Она отдернула руку, вздохнула, отвернулась, глядела на фиалки, на мелкие камешки вокруг них. Потом перевела взгляд на папоротники, усмехнулась.
— Какой противный арапчонок-Амур, смотри, пальчик к губам приложил, чертенок, а я только что подумала — сказать тебе или не говорить? А он в ответ: т-с-с... Ты не заметил, он и прежде так стоял или только что лапку бронзовую поднял?
— Прежде тоже болтать не велел, — сказал я. — Но тебе, я так понимаю, слушать его ни к чему. Если хотела что-то сказать, говори.
Она помолчала.
— Ну?
— Не нукай, не запряг. Важный какой стал. Деятель искусства.
— Ты хотела сказать, что я был не только идиотом, расставшись с тобой, но отчасти и мерзавцем?

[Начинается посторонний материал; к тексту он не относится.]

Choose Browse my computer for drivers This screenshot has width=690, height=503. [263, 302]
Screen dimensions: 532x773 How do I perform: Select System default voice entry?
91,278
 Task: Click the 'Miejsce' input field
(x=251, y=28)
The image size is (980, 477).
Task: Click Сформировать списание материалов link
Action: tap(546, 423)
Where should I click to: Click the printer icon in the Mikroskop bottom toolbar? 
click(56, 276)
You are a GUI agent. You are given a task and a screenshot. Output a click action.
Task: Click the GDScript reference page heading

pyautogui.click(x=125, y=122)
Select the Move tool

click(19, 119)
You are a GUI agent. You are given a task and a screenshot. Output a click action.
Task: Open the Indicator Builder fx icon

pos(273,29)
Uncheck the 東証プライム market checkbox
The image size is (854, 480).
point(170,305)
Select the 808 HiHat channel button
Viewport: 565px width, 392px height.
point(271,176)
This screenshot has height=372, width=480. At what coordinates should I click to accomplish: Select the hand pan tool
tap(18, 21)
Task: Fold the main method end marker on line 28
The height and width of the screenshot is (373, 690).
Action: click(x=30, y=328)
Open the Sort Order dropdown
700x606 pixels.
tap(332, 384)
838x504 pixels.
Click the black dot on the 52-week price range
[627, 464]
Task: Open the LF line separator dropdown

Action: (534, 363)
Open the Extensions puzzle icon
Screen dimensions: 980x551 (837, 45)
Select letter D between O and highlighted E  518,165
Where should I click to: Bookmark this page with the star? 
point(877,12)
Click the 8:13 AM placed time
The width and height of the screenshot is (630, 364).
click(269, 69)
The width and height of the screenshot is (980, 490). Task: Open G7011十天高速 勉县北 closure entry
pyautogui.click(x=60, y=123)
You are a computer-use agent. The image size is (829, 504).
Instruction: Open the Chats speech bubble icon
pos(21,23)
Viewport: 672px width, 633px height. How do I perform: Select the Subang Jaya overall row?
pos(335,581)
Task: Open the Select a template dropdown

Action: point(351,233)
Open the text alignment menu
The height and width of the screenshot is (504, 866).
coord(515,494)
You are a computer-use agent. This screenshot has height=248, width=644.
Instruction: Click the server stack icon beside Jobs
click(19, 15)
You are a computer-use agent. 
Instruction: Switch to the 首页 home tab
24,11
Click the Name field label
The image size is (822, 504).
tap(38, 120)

— Что за глупости. Я не собиралась с тобой лаяться и отношения выяснять. Нечего выяснять. Ты был ты. Я была я. И всё. Нет, я хотела сказать: когда мы разошлись, я ждала от тебя ребенка. Но он не родился. Я не делала аборта, не лежала в ванне с кипятком и горчицей, не пила синистрол, не думай. Просто у меня был выкидыш. Ни с того ни с сего. Не знаю с чего. Мне очень жаль. Я потом долго в больнице лежала. Неудача такая вышла. А потом выписали, домой вернулась, хватилась — а нашей лоции нет. Помнишь лоцию, описание архипелага Святого Петра? Я стала Настю допрашивать. Она молчала как партизанка. Вся в отца. Хоть сейчас в разведку. Слава Богу, про ребенка она не знала, мы с теткой врали, как могли, она не поняла. А вот лоцию, надо полагать, или сожгла, или в помойку шваркнула. Я так горевала, если честно. Мне все время хотелось ее перечитать. Да ты ее таким красивым почерком отмахал, чудо. И это все, что у меня от тебя осталось.
Я молчал.
— Ты что молчишь? Тебе неприятно?
— Что значит — неприятно?
— Ну, из-за ребенка. Ты такой был романтический мальчик, чуть-чуть девочка, немножко чистоплюй. А тут — выкидыш, кровь, вся эта гадость.
— Замолчи, пожалуйста, — сказал я, целуя ее золотистую руку, запястье, ладонь, на тыльной стороне родинка, на безымянном шрам.